Noch mehr Vorteile am Homeoffice
Die niedrigere Umweltbelastung und das enorme Einsparungspotenzial sind eigentlich schon Grund genug, vom Homeoffice überzeugt zu sein und auch in Zukunft zumindest darüber nachzudenken, mehr Homeoffice zu nutzen - beziehungsweise von Arbeitgeberseite zu erlauben. Sven Hille findet, dass es neben dem Umweltaspekt viele weitere Vorteile gibt, wenn man von zuhause aus arbeitet:
"Neben dem ganzen Reisestress und der Zeitersparnis, die wir natürlich haben, ist heutzutage die mobile Arbeit ein klares Element der Arbeitgeberattraktivität."

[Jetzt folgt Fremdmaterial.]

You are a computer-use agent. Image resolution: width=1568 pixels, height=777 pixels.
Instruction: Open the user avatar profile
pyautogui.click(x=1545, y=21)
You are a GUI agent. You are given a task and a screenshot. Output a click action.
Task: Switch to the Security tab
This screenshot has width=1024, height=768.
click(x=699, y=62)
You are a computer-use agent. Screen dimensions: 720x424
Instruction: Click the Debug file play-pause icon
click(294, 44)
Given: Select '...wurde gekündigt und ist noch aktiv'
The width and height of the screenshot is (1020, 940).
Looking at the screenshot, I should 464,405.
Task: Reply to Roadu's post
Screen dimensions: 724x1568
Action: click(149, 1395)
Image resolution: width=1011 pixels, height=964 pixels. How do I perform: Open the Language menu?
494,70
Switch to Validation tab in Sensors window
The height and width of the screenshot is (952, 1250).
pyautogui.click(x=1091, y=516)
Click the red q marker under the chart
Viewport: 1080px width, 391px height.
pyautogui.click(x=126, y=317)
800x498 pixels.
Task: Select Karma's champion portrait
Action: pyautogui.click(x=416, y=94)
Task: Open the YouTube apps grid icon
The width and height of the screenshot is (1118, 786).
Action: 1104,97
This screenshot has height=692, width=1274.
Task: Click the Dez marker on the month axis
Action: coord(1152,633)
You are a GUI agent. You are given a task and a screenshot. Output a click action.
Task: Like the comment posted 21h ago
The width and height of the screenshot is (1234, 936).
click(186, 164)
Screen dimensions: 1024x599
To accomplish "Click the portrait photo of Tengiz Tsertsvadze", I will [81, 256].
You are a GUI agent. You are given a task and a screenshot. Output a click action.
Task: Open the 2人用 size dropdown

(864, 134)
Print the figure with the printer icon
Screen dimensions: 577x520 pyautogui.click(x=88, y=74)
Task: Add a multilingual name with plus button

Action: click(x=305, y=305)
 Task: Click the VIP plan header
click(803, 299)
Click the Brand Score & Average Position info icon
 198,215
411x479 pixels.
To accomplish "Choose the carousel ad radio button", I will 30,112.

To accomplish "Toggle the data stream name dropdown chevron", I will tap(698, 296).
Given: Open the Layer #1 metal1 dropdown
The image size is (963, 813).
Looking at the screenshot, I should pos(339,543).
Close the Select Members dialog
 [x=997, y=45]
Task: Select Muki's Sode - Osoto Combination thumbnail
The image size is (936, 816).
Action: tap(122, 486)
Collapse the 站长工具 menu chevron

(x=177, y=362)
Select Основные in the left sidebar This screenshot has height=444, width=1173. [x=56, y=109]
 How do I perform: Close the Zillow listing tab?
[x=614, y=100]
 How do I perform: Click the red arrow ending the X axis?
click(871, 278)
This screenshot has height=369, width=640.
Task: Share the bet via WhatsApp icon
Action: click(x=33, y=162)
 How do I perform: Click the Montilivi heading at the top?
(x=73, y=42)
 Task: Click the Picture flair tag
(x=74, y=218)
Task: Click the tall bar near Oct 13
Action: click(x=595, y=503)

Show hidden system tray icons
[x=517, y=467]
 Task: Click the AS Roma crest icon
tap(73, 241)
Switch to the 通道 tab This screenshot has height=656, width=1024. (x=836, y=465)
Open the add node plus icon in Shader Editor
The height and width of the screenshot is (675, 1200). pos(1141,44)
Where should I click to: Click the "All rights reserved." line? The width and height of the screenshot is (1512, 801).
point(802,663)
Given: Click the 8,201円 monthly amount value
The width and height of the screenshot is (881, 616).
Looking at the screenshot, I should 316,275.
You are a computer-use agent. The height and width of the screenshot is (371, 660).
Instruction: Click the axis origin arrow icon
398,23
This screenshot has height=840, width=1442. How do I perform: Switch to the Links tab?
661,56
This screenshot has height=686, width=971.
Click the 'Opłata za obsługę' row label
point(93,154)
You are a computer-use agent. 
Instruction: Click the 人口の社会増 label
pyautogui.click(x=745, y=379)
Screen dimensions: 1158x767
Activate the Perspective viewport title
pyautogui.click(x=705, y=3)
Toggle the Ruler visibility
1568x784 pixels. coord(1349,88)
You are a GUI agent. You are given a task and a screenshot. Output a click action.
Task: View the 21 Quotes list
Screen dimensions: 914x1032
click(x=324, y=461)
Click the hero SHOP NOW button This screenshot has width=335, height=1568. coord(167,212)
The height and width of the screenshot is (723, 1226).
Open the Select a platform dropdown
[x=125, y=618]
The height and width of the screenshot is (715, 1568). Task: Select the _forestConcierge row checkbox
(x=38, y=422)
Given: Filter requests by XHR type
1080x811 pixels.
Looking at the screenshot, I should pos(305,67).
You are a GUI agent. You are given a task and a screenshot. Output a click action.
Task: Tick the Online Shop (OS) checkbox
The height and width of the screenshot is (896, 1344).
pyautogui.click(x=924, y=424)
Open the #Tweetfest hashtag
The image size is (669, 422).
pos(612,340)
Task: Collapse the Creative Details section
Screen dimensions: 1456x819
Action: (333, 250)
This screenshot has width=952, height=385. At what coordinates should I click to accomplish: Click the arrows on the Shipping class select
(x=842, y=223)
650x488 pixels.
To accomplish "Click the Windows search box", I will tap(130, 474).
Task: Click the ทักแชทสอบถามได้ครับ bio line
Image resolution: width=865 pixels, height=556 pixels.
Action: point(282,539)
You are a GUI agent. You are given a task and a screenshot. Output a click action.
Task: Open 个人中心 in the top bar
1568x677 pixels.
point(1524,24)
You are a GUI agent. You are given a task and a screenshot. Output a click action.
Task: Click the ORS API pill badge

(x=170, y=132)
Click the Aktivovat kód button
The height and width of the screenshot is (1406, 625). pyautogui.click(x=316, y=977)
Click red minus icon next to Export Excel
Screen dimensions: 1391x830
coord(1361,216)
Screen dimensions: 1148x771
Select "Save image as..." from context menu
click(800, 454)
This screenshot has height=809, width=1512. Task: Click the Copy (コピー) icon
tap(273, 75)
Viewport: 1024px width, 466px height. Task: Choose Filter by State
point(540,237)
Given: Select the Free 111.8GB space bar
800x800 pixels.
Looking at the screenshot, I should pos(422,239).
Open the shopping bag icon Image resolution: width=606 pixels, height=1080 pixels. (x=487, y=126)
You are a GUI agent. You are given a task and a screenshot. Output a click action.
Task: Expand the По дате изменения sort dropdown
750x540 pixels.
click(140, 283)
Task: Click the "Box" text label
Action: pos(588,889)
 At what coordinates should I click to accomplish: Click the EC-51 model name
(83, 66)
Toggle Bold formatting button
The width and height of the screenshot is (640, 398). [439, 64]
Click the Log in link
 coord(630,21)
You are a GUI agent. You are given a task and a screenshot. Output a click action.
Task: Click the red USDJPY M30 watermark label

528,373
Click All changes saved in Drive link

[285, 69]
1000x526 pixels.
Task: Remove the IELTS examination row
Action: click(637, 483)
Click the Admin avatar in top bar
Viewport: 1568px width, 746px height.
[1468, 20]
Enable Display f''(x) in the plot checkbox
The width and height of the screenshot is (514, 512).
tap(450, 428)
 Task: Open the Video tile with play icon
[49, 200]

Das System des Homeoffice folgt also einem gesellschaftlichen Trend. Für manche Aufgaben ist das Homeoffice sogar der bessere Arbeitsplatz als der Arbeitsplatz im Büro:
"Je nach Arbeitsaufgabe [...] ist auch mal konzentriertes Arbeiten möglich, weil es ja kaum Unterbrechungen gibt, die wir sonst im Büro ja regelmäßig vorfinden. Die digitalen Technologien vermindern Dienstreisen, was natürlich einen großen Zeiteffekt hat, wenn man etwas erarbeiten will. [...] Und besonders wichtig ist ja heute auch die bessere Vereinbarkeit zwischen Beruf und Privatleben."
Nachteile am Homeoffice
Aber klar, das Arbeiten von zuhause aus ist nicht nur toll und auch nicht für jede*n geeignet. Deswegen muss man auch ehrlich zu sich selbst sein und mit dem Arbeitgeber genau abstimmen, ob Homeoffice in bestimmten Situationen oder Jobs auch sinnvoll ist.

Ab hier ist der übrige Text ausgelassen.